I’m wondering if there’s anyone who could please provide a resource on how to implement Auth0 Protected Route functionality using React Router v6?
The Auth0 React tutorial that currently exists, while very while authored, appears to be for React Router version 5 or earlier. Hence, it does not appear to work for those of us who are using v6. I have tried to make the logical updates that one would expect going from RR v5 to v6, such as using “Navigate to” instead of “Redirect,” using “element=” instead of “component=”, and changing how I wrap routes using “ProtectedRoute”, but I still cannot get things to work properly…
The errors I receive when trying to implement Protected Routes using the guide vary from “A is only ever to be used as the child of element, never rendered directly. Please wrap your in a . protected route” to
“Error: [ProtectedRoute] is not a component. All component children of must be a or <React.Fragment>”
The errors vary depending on what change I’m attempting to implement in going from v5 to v6 using the current guide.
If anyone has a code sample or guide on how to use Auth0 with RR v6, I would be very grateful. Thanks…!
Note- I just saw in the comments for the Auth0-React guide that the author (Dan) is planning to update the guide for React Router v6 in early 2022. Therefore, I will be patient and happily await his updates!
Apologies sir for the late response, as I got locked up in another, totally unrelated area.
Indeed - thank you for posting this. This is great, and it works…!
Just as a follow- up question… do you or anyone else happen to have any idea on how to do a redirect to another page in the case of the login attempt failing?
Auth0 appears to use a module called withAuthenticationRequired() to handle this, but it’s sort of a blackbox to me, and I can’t really find any detailed documentation on how it works. Therefore, I have no idea how to set the redirect page to something else…? The example given in the React guide is for React Router v5 only…
So, when you attempt to login and fail, don’t we just get locked in that page?
One idea, if I had to navigate away from the login after a failing attempt is, I would customize Auth0’s login with my html, catch the exception and redirect somewhere else from there.
function login(e) {
e.preventDefault();
var button = this;
var username = document.getElementById("email").value;
var password = document.getElementById("password").value;
webAuth.login(
{
realm: databaseConnection,
username: username,
password: password,
captcha: captcha.getValue(),
},
function (err) {
if (err) {
/* REDIRECT SOMEWHERE FROM HERE */
window.location.replace("https://yourpage");
}
},
);
}
I know this has nothing to do with React Router so maybe I misunderstood the question, so feel free to link to those examples you mention.
I’m currently busy trying to implement JWT access token between my Auth0 and Hasura GraphQL app setup. I see that this will all together with your tutorial. I’ll try to get to it as soon as I can, with feedback.
Excellent! @robliou01I am going to be adding a beta label to that code sample as it will be changing.

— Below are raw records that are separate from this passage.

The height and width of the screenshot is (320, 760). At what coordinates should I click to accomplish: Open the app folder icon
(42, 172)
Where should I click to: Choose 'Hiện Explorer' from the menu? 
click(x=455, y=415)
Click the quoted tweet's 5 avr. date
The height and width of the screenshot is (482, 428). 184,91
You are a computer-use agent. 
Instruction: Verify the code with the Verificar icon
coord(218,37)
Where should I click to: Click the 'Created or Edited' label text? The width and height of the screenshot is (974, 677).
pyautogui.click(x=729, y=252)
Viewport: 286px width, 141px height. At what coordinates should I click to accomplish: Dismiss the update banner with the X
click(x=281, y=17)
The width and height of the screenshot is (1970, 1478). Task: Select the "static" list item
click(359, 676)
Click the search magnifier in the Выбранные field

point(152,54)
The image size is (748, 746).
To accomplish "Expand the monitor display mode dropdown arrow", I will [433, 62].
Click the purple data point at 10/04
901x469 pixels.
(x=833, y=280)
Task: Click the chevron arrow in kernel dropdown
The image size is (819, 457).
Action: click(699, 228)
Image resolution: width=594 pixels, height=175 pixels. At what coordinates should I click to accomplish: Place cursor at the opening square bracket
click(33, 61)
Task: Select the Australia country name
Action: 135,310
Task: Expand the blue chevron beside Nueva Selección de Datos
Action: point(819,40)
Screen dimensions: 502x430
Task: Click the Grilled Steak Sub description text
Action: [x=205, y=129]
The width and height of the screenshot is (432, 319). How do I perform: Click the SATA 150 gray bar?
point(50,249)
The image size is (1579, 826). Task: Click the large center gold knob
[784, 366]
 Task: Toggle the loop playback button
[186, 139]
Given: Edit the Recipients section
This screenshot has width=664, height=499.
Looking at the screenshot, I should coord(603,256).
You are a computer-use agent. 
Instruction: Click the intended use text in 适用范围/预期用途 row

I have been iterating over it and we found a “bug” in React Router v6 that causes unnecessary re-renders when one uses useNavigate().
Please refer to the basic-authentication-bug branch of the TypeScript version to see the latest integration strategy with React Router v6:
More than likely, I will be using this approach based on BrowserRouter in both the TypeScript and JavaScript code sample. Please if you have any question, do not hesitate to let me know!
First, thankyou and awesome work @dan-auth0 !!! I noticed that one can do Routes->Route->Routes->Route.
This got me thinking, perhaps instead “is there a way to do ProtectedRoutes plural?”
I only ask as the v5 solution was so readable and I realize you are working with v6 and have limitations. Is there a way to override Routes instead of Route and create a cleaner solutions with ProtectedRoutes and then a list of Route that are protected. This overall could be a cleaner solution. It is quite annoying that router v6 is creating this ugly hard to read mess now albeit it cleaned up other things (I guess as developers we are always posed with tradeoffs)
at any rate, thanks for all that work either way. CAVEAT: I am quite a newb in react/typescript so take everything above with the smallest grain of salt possible.
You are welcome, Dean. I’ll share your feedback with the SDK team. I think for now, it’s a bit clearer to implement the guard component per route. I think that using the single-route component makes the process more explicit and intentional, which can mitigate errors such as leaving a route component out of that protected routes bundle by accident.
Please consult our newly released React Authentication By Example: Using React Router 6 for guidance on how to integrate Auth0 with a React Router v6 application. While the guide uses React v18, the same architecture would apply to an app that uses React v17.